Interpretive Summary: Soil salinization diminishes the productivity of irrigated farmlands throughout the world. However, no reliable inventory of soil salinity exists at regional scale anywhere in the world due to the spatial complexity and temporally dynamic nature of salinity. Satellite imagery has the greatest potential for inventorying and monitoring salinity at large spatial extents. This work explores the potential of mapping soil salinity using canopy reflectance measured by the Landsat 7 satellite (spatial resolution 30 × 30 m). In particular canopy reflectance can be used to measure plant health. The rationale behind this study is that multi-year reflectance data would help highlight landscape features stable in time (i.e., 5-10 years) over those less stable in time (caused by pests, water stress occurring on single dry years, etc).

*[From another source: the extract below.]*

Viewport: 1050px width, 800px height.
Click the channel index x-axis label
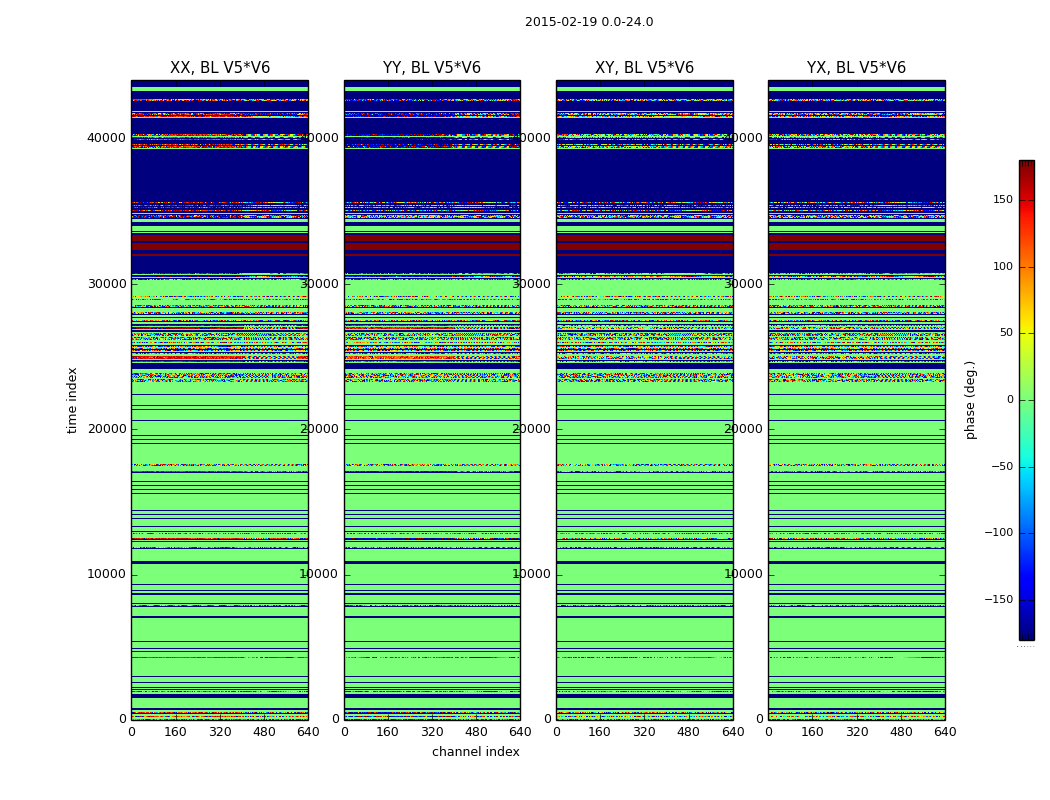[x=475, y=752]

Seven years (2007-2013) of Landsat 7 data were analyzed for the west side of California’s San Joaquin Valley (ca.1.5 × 10**6 ha). The use of multi-year canopy reflectance helped locate soil salinity. The strength of the salinity-crop reflectance relationships varied throughout the years due to changing meteorological conditions, and across the fields according to changing soil type. The results suggest that integrating L7 multi-year reflectance data with information on meteorological conditions, crop type, and soil texture could lead to a reliable salinity prediction model for the entire western San Joaquin Valley, and could be possibly used in other regions of the U.S.A. where salinity affects crop yield. Land resource managers, producers, agriculture consultants, extension specialists, and Natural Resource Conservation Service field staff are the beneficiaries of regional-scale maps of soil salinity.

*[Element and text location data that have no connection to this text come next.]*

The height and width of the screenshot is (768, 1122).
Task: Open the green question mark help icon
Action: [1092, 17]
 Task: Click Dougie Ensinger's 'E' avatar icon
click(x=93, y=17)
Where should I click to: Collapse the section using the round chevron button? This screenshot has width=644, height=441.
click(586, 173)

Technical Abstract: Despite decades of research in soil mapping, characterizing the spatial variability of soil salinity across large regions remains a crucial challenge. This work explores the potential use of Landsat 7 (L7) satellite reflectance data to facilitate salinity mapping. Reflectance data spanning a seven-year period were obtained for western San Joaquin Valley, California (ca.1.5 × 10**6 ha). Data for the six spectral bands of the L7 sensor (30 × 30 m resolution), as well as several vegetation indices, were analyzed in relation to two soil salinity ground-truth datasets differing in spatial resolution. Multi-year averages of the L7 data and vegetation indices were generally better correlated with soil salinity (up to R**2=0.43) than were individual-year data and indices. The strength of the correlations between L7 data and soil salinity varied with changing meteorological conditions throughout the seven-year period, and also according to soil properties on a field-by-field basis. The results suggest that a fusion of the L7 multi-year reflectance data with information on meteorological conditions, crop type, and soil texture could lead to a reliable salinity prediction model for the entire western San Joaquin Valley. Land resource managers, producers, agriculture consultants, extension specialists, and Natural Resource Conservation Service field staff are the beneficiaries of regional-scale maps of soil salinity.